Problem to solve
The output must be the data, printed exactly as written.

┏━━

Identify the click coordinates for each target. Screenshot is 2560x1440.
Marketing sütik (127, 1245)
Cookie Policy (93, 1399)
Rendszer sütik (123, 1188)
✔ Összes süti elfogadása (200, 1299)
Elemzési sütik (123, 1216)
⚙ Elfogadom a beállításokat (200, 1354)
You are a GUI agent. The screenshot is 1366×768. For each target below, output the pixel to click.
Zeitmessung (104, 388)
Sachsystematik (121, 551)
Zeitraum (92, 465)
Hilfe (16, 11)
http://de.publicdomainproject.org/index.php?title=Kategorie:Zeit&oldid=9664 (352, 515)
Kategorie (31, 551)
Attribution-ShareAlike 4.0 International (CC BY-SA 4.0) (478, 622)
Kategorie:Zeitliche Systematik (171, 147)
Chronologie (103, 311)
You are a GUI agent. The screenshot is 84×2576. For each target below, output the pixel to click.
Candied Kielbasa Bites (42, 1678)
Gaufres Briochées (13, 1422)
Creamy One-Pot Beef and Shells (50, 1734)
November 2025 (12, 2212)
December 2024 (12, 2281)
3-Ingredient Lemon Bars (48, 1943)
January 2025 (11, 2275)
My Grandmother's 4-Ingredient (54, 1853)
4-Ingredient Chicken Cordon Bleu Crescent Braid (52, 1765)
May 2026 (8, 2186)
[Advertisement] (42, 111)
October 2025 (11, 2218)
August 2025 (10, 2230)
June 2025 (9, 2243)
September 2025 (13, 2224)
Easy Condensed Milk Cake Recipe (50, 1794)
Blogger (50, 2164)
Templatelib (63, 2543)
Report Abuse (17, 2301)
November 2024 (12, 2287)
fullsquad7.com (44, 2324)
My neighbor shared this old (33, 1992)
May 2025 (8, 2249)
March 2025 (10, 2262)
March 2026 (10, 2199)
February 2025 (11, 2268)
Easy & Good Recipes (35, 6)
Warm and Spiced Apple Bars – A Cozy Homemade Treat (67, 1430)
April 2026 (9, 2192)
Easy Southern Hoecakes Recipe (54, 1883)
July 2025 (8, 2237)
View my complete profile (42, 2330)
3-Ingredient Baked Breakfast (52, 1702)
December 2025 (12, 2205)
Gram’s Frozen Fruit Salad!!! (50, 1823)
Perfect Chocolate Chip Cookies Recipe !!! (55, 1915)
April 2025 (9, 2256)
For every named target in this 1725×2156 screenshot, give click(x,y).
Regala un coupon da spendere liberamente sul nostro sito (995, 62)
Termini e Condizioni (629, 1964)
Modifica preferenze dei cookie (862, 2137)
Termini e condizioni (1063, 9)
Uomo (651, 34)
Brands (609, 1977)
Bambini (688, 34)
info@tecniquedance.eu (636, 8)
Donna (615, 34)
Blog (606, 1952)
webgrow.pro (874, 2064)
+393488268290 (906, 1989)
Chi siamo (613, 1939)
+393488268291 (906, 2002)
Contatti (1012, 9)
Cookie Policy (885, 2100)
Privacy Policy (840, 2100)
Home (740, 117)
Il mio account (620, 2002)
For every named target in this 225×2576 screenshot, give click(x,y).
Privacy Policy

┗━━

Answer to this problem
Identify the click coordinates for each target. Screenshot is 2560x1440.
Marketing sütik (127, 1245)
Cookie Policy (93, 1399)
Rendszer sütik (123, 1188)
✔ Összes süti elfogadása (200, 1299)
Elemzési sütik (123, 1216)
⚙ Elfogadom a beállításokat (200, 1354)
You are a GUI agent. The screenshot is 1366×768. For each target below, output the pixel to click.
Zeitmessung (104, 388)
Sachsystematik (121, 551)
Zeitraum (92, 465)
Hilfe (16, 11)
http://de.publicdomainproject.org/index.php?title=Kategorie:Zeit&oldid=9664 (352, 515)
Kategorie (31, 551)
Attribution-ShareAlike 4.0 International (CC BY-SA 4.0) (478, 622)
Kategorie:Zeitliche Systematik (171, 147)
Chronologie (103, 311)
You are a GUI agent. The screenshot is 84×2576. For each target below, output the pixel to click.
Candied Kielbasa Bites (42, 1678)
Gaufres Briochées (13, 1422)
Creamy One-Pot Beef and Shells (50, 1734)
November 2025 (12, 2212)
December 2024 (12, 2281)
3-Ingredient Lemon Bars (48, 1943)
January 2025 (11, 2275)
My Grandmother's 4-Ingredient (54, 1853)
4-Ingredient Chicken Cordon Bleu Crescent Braid (52, 1765)
May 2026 (8, 2186)
[Advertisement] (42, 111)
October 2025 (11, 2218)
August 2025 (10, 2230)
June 2025 (9, 2243)
September 2025 (13, 2224)
Easy Condensed Milk Cake Recipe (50, 1794)
Blogger (50, 2164)
Templatelib (63, 2543)
Report Abuse (17, 2301)
November 2024 (12, 2287)
fullsquad7.com (44, 2324)
My neighbor shared this old (33, 1992)
May 2025 (8, 2249)
March 2025 (10, 2262)
March 2026 (10, 2199)
February 2025 (11, 2268)
Easy & Good Recipes (35, 6)
Warm and Spiced Apple Bars – A Cozy Homemade Treat (67, 1430)
April 2026 (9, 2192)
Easy Southern Hoecakes Recipe (54, 1883)
July 2025 (8, 2237)
View my complete profile (42, 2330)
3-Ingredient Baked Breakfast (52, 1702)
December 2025 (12, 2205)
Gram’s Frozen Fruit Salad!!! (50, 1823)
Perfect Chocolate Chip Cookies Recipe !!! (55, 1915)
April 2025 (9, 2256)
For every named target in this 1725×2156 screenshot, give click(x,y).
Regala un coupon da spendere liberamente sul nostro sito (995, 62)
Termini e Condizioni (629, 1964)
Modifica preferenze dei cookie (862, 2137)
Termini e condizioni (1063, 9)
Uomo (651, 34)
Brands (609, 1977)
Bambini (688, 34)
info@tecniquedance.eu (636, 8)
Donna (615, 34)
Blog (606, 1952)
webgrow.pro (874, 2064)
+393488268290 (906, 1989)
Chi siamo (613, 1939)
+393488268291 (906, 2002)
Contatti (1012, 9)
Cookie Policy (885, 2100)
Privacy Policy (840, 2100)
Home (740, 117)
Il mio account (620, 2002)
For every named target in this 225×2576 screenshot, give click(x,y).
Privacy Policy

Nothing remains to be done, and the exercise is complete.